YOUR TASK: Nothing but the lines from the one with "Where should I click to: Click the verified" through the end of the data should be set down, each exactly as written, and no picture should be included.

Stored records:
[Start of Attachment]
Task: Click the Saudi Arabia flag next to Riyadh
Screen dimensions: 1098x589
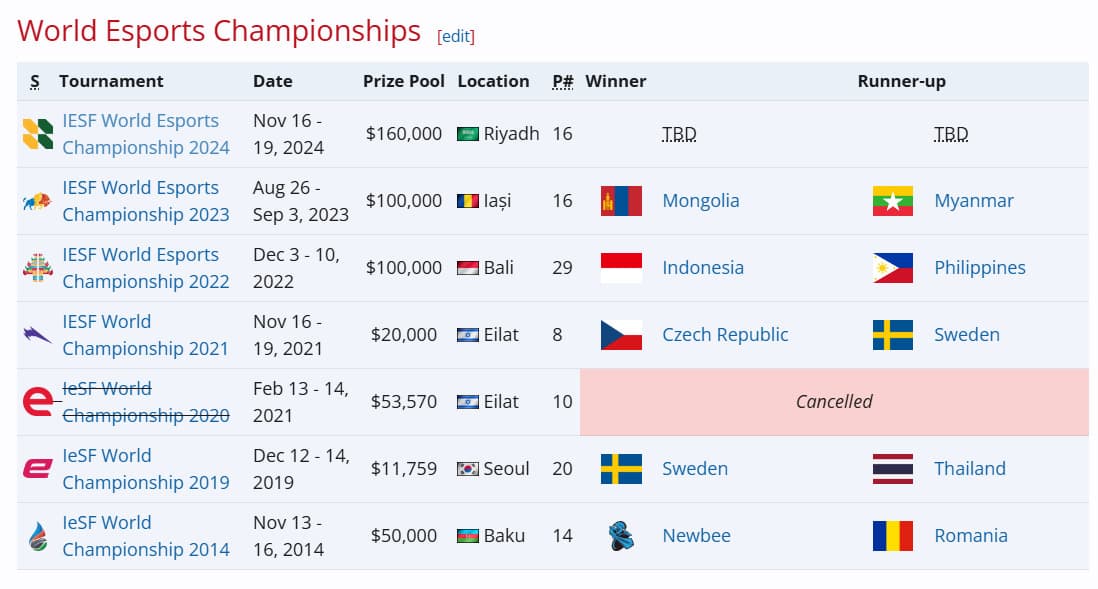Action: point(466,133)
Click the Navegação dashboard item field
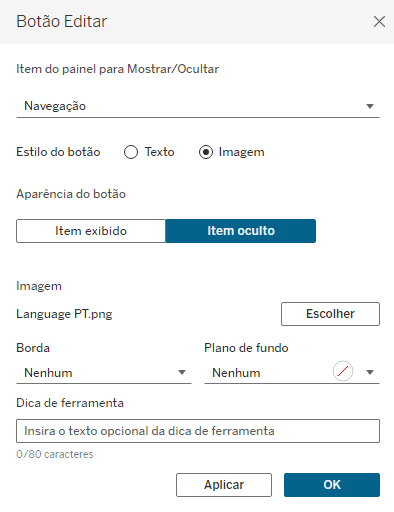The image size is (394, 512). point(198,106)
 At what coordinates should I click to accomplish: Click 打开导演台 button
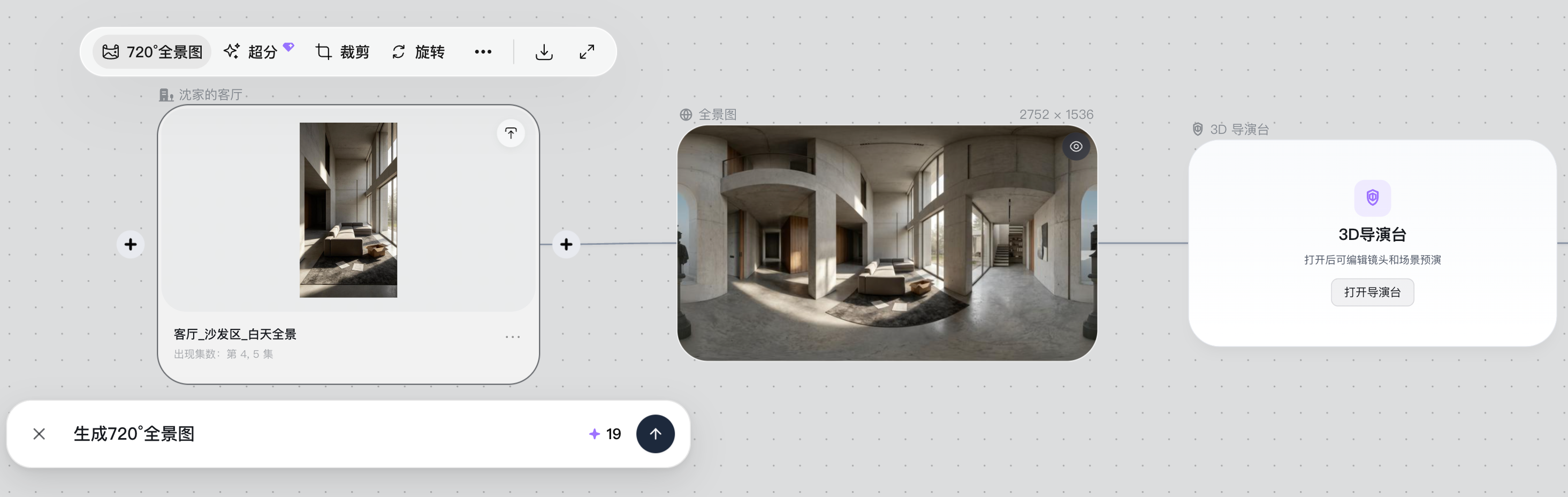(1372, 292)
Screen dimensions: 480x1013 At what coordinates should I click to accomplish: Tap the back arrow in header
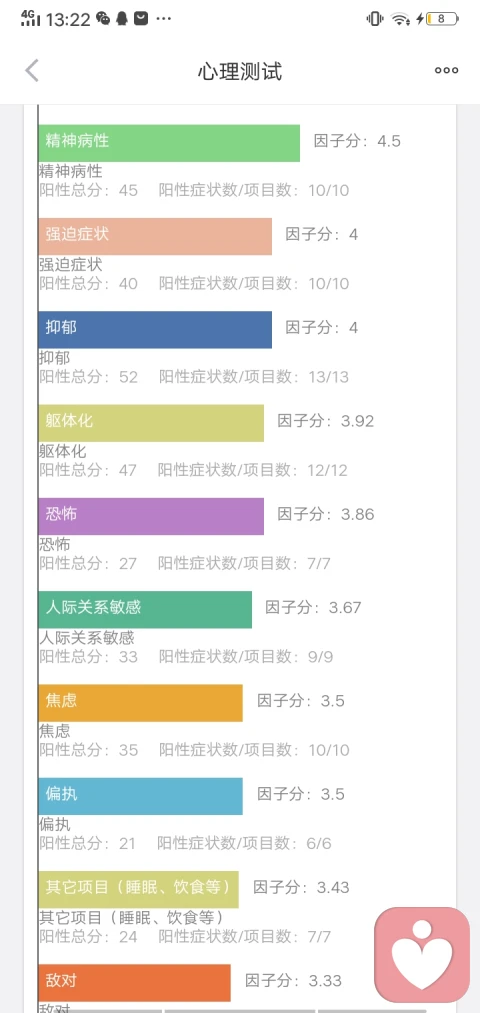pyautogui.click(x=32, y=70)
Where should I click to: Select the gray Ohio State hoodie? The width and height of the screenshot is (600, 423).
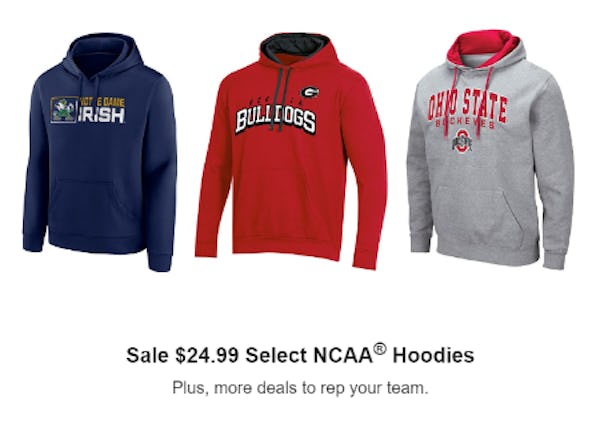tap(490, 149)
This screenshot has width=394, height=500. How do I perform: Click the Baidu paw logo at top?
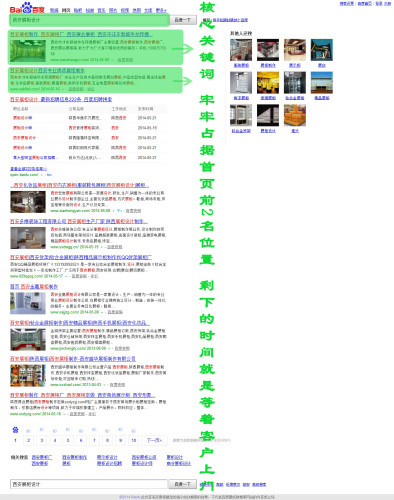(x=27, y=8)
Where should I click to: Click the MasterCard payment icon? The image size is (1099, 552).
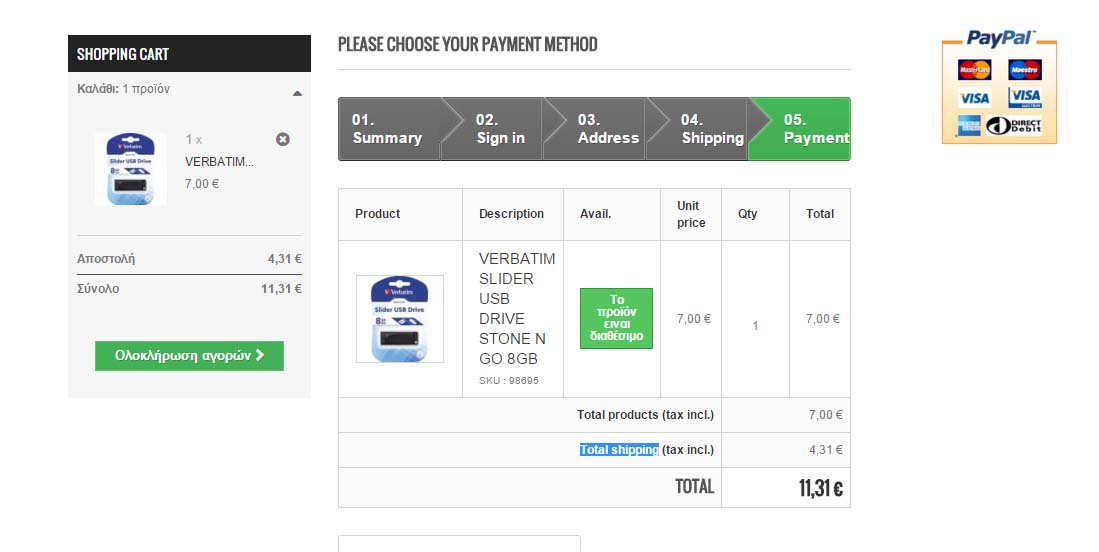(x=973, y=70)
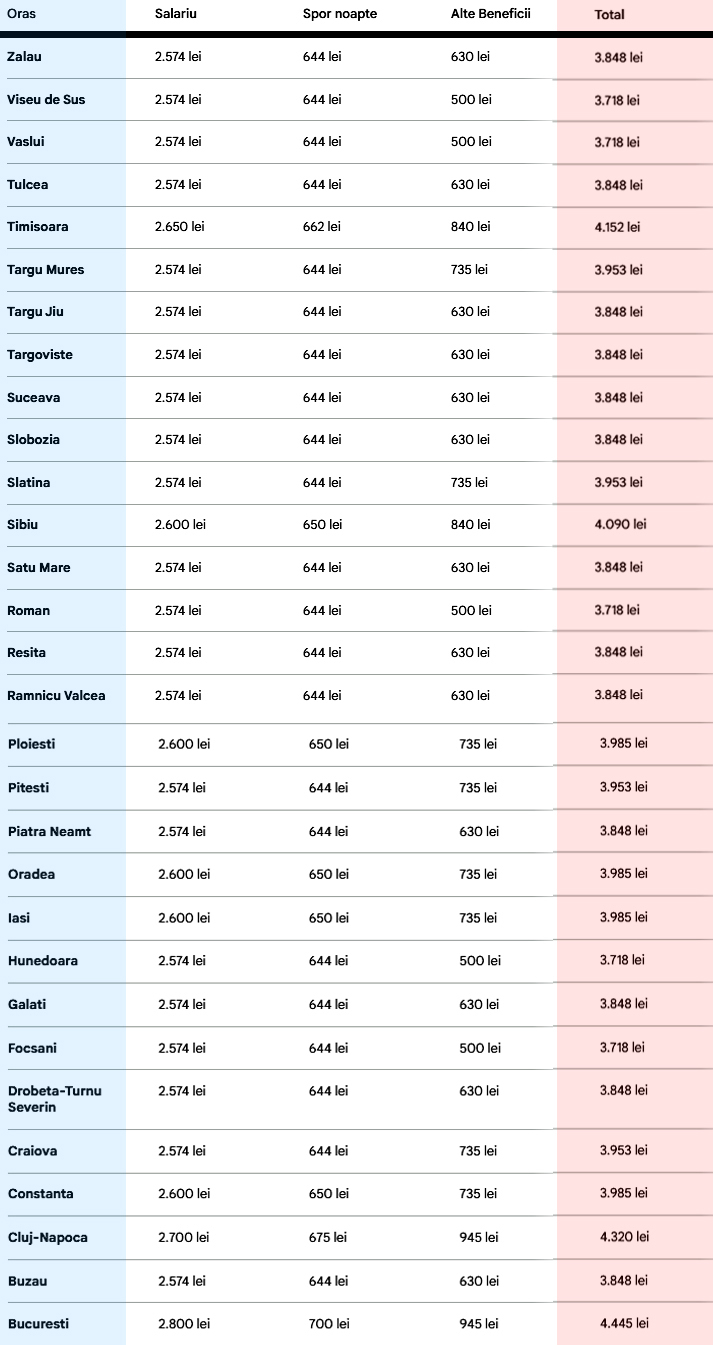
Task: Click the Salariu column header
Action: (176, 14)
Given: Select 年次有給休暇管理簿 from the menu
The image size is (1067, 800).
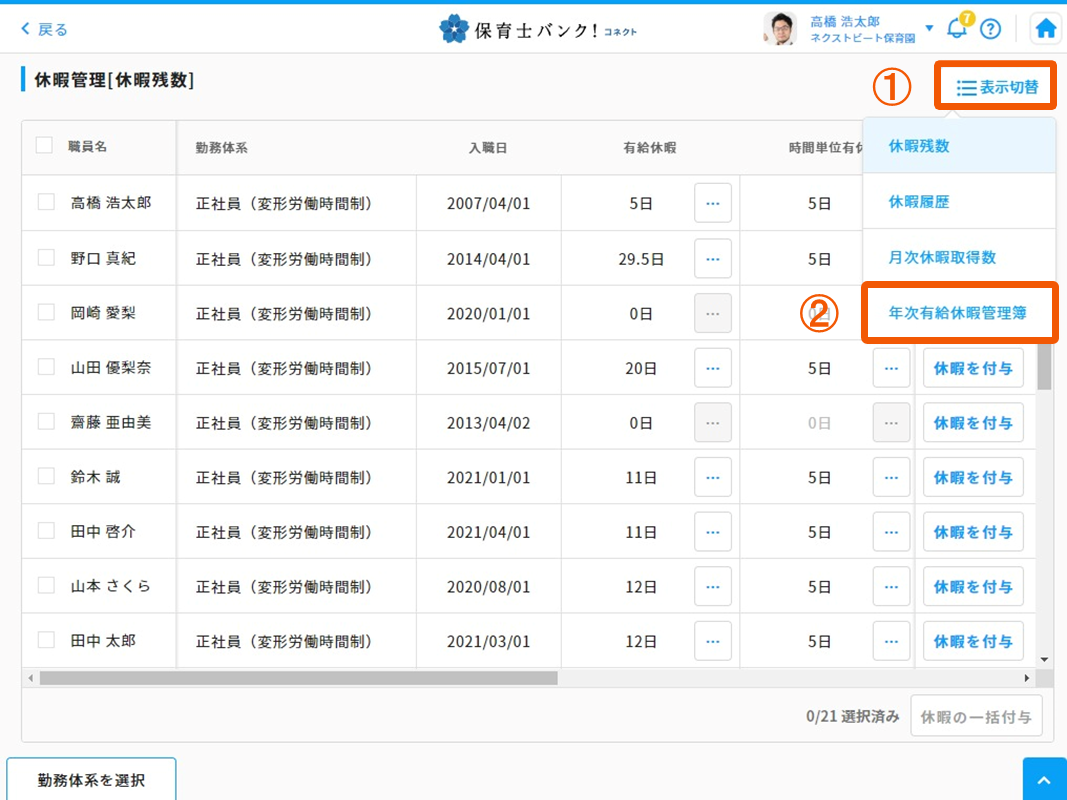Looking at the screenshot, I should click(x=959, y=313).
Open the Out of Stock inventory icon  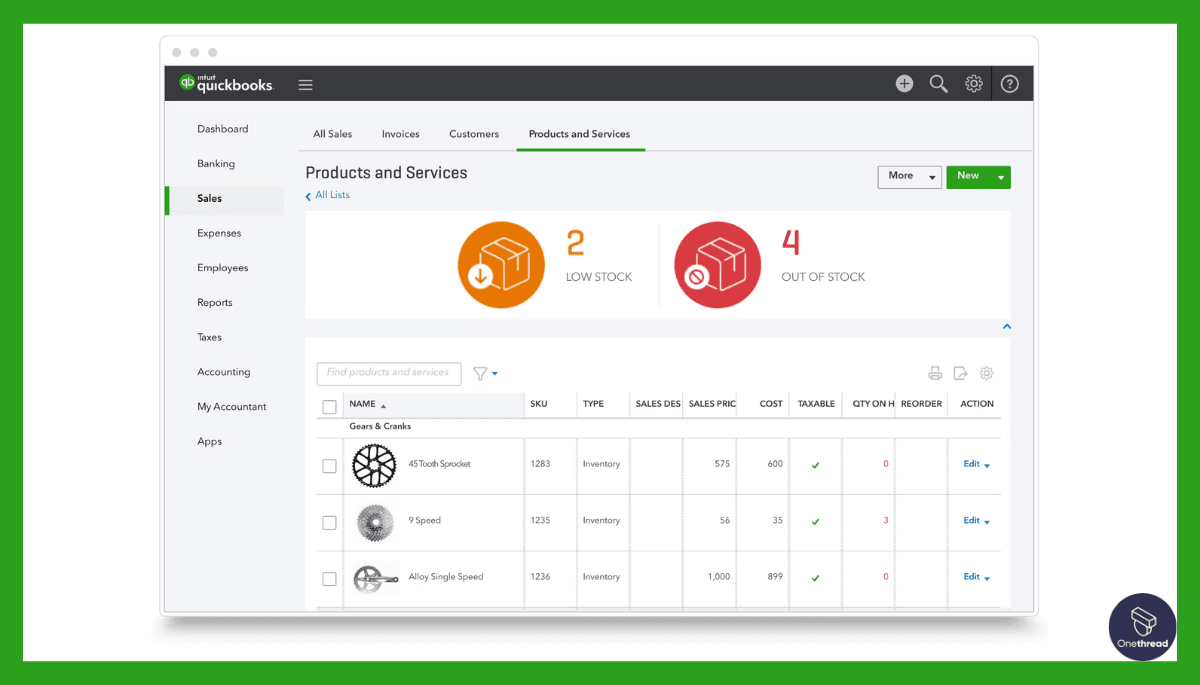(717, 264)
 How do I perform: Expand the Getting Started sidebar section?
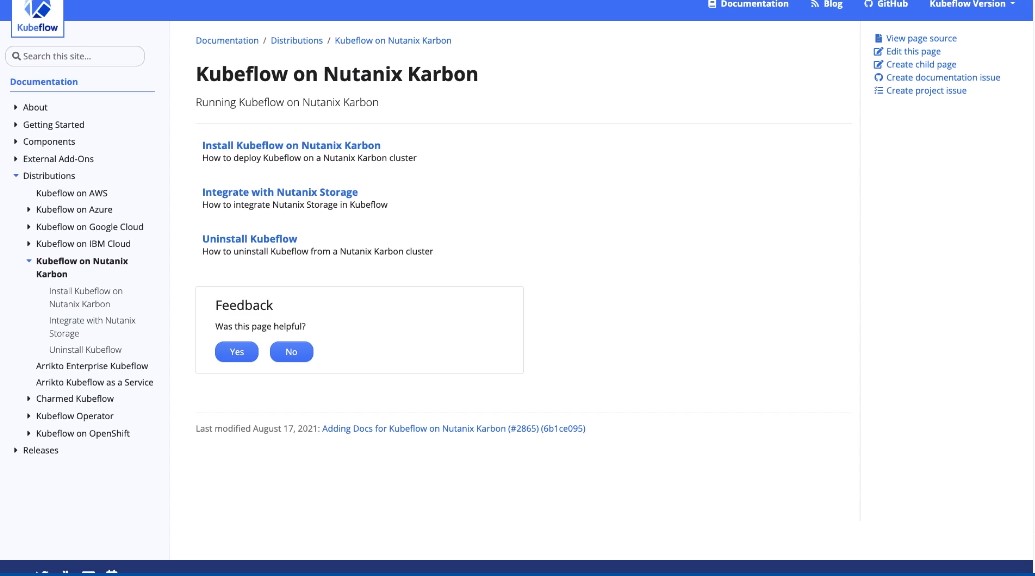(x=16, y=125)
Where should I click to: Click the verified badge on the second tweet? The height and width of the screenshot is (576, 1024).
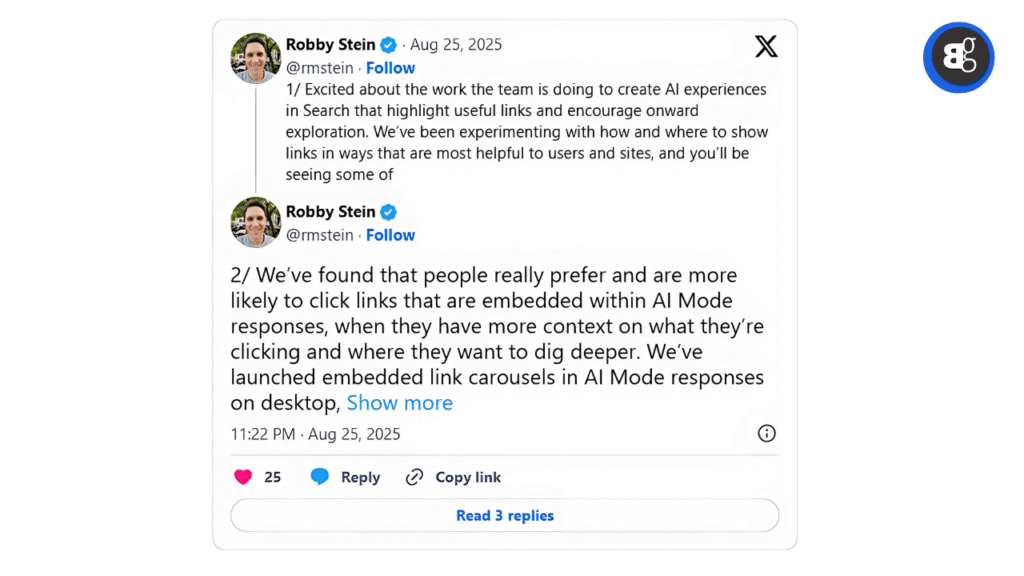click(x=388, y=211)
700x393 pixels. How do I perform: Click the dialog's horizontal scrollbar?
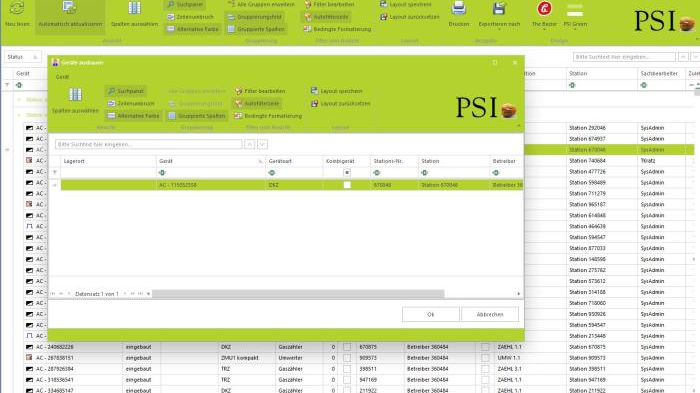point(298,294)
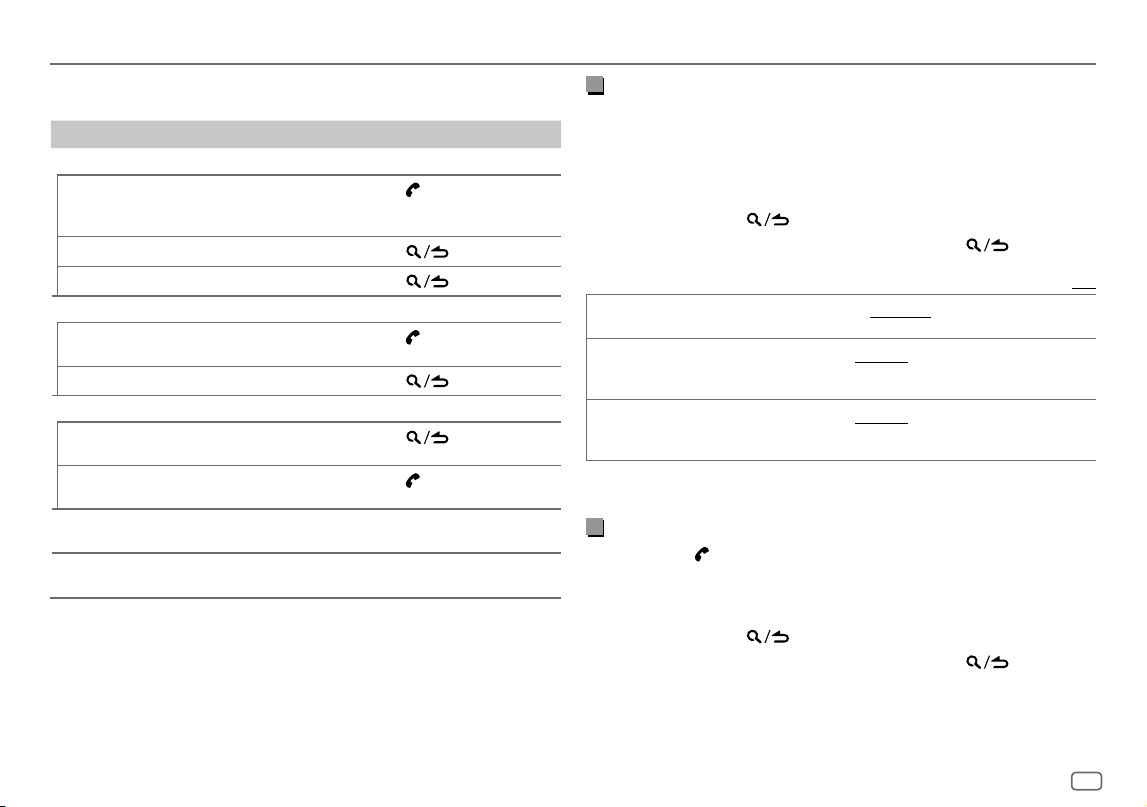Click the phone icon in the second table

pyautogui.click(x=413, y=337)
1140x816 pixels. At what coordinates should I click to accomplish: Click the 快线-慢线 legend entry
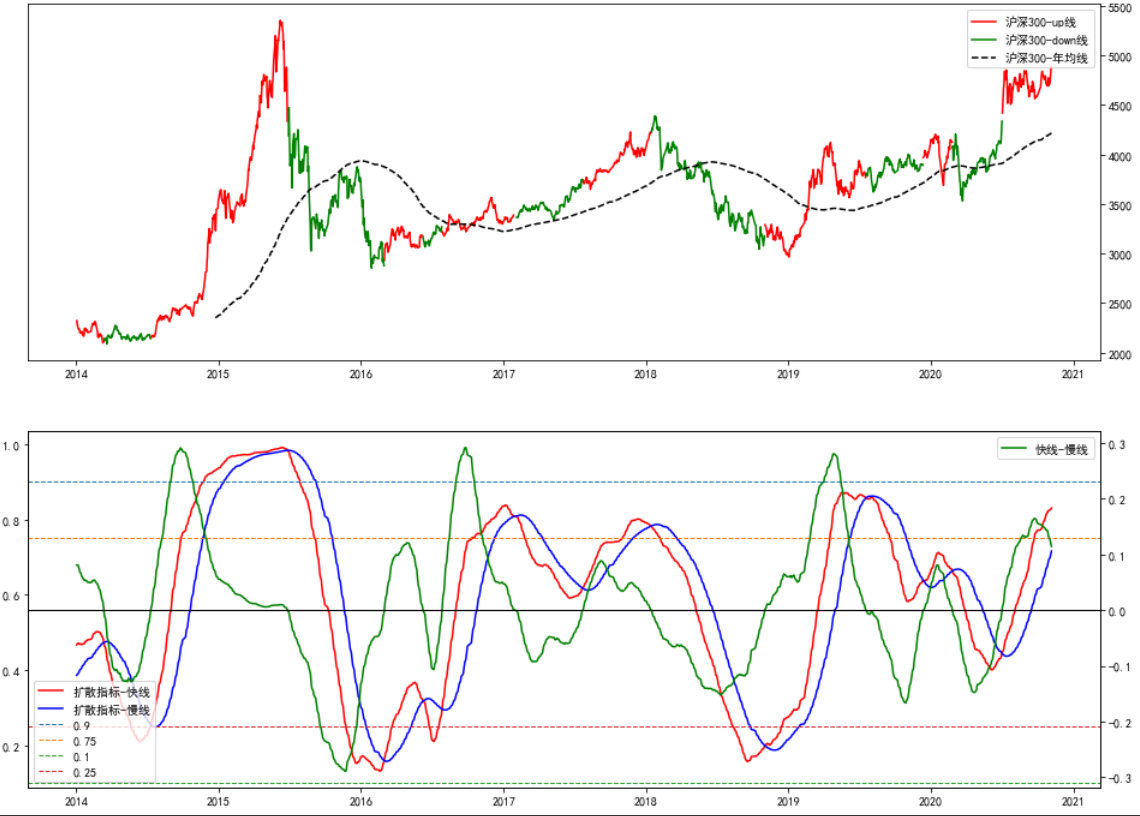1064,450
[End of Attachment]
ANSWER SPACE:
Where should I click to: Click the verified badge on the second tweet? The height and width of the screenshot is (576, 1024).
click(x=388, y=211)
700x393 pixels. How do I perform: Click the dialog's horizontal scrollbar?
point(298,294)
Click the phone icon in the second table

pyautogui.click(x=413, y=337)
1140x816 pixels. At what coordinates should I click to accomplish: Click the 快线-慢线 legend entry
1064,450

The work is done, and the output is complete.